Hi and thanks for the reply,
On Mon, Apr 27, 2009 at 5:39 PM, Derrell Lipman <
[email protected]> wrote:
> On Mon, Apr 27, 2009 at 11:31 AM, Jean-Noël Rivasseau
> <[email protected]>wrote:
>
>> Because of cross domain concerns, I am using the script transport
>> implementation to make server calls.
>
>
> Hi. This is a confusing statement. You are very correct that you should be
> concerned about allowing cross-domain calls to your server. Using the script
> transport, however, should not alleviate those concerns; rather, it's a way
> to say, "I don't care how insecure my server is going to be, I'm going to
> use cross-domain calls anyway."
>
> Caveat programmer. :-)
>
Yes, this was confusing, what I meant was:
I *have* to use cross domain calls (this is a requirement for the web-app),
thus I will resort to script transport. I actually do it like that in an old
version of the webapp that I am porting to Qx.
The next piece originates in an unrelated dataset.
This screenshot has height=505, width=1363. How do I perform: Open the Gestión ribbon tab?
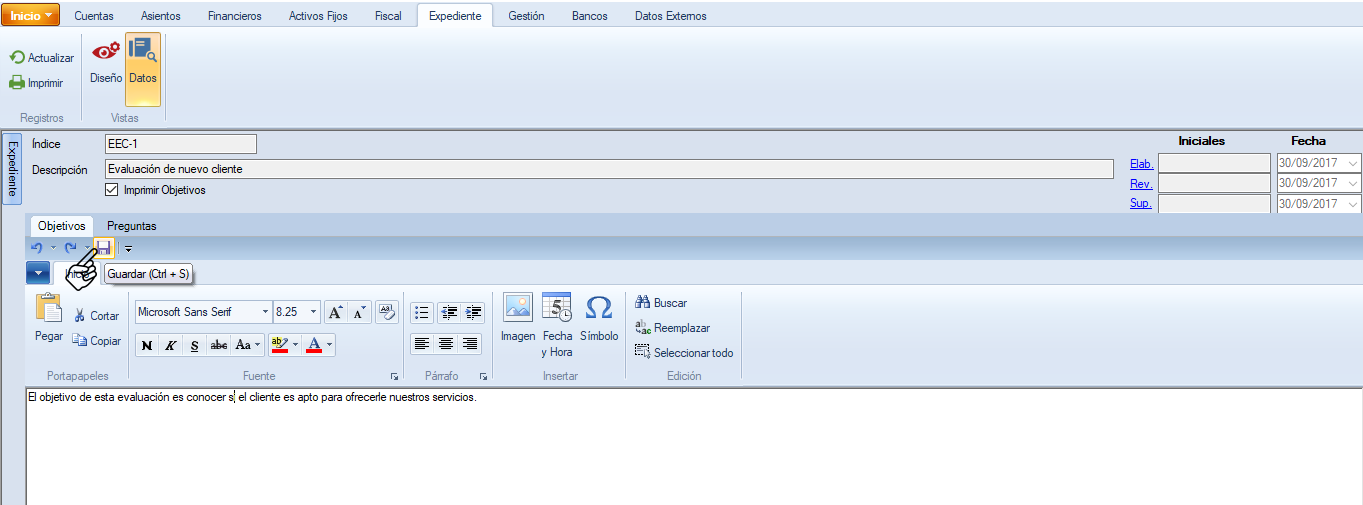pos(526,16)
> It works fine, the server actually generates a JS script that gets executed
>> automatically. However I always have a warning like this each time I make a
>> server call:
>>
>> 11469ms qx.io.remote.RequestQueue[77]: Timeout: transport 79Native.js
>> (line 51)
>> 11500ms qx.io.remote.RequestQueue[77]: 5026ms > 5000msNative.js (line 51)
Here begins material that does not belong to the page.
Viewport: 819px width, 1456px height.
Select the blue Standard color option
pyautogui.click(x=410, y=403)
>> 11506ms qx.io.remote.Exchange[79]: Timeout: implementation 7a
>>
>> Why this timeout? How can I fix this (even if it is actually inoffensive)
>> ?
>>
>
> You shouldn't be getting the timeout, so that indicates that there's
> something wrong in your code. Please post a minimal example based on
> skeleton that shows what you're doing, and we may be able to tell you what's
> wrong.
>
Code:
var request = new qx.io.remote.Request(url, "GET",
"text/javascript"); // url is on another domain
request.setCrossDomain(true);
request.send();
Then the server just generates some JS code like
console.log("Hello World");
and I see that printed out in the console, so the code is called.
>
>
>> Another question, I am currently directly executing JS code that the
>> server generates. But if I were using serialized JSON, I am not too sure how
>> it could work given that IE does not fire an event on a <script> element
>> that gets loaded. How can you thus fire the "completed" event on such a
>> request?
>
>
> Script transport works by generating a call to a function:
>
> qx.io.remote.ScriptTransport._requestFinished(id, returnValue);
>
> This is a qooxdoo-specific enhancement that allows script transport to
> work, and requires agreement between the server and the client (qooxdoo)
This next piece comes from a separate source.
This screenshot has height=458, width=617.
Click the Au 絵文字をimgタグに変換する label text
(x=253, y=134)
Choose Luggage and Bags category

> that the server will generate a response that calls this function. If your
> requirements are different, you'll likely need to derive your own transport
> class that knows how to deal with what your server wants to return.
>
Wait there... are you saying that in my generated JS code on the server I
should call explicitely this function?? eg:
console.log("Hello World");
// Do some other stuff there
qx.io.remote.transport.Script._requestFinished(id, returnValue);
That would make sense, but this should then be included in the
documentation, because there is nothing about this! This requires the server
to adhere to some conventions that are not at all described in the
documentation. What is id? What is returnValue?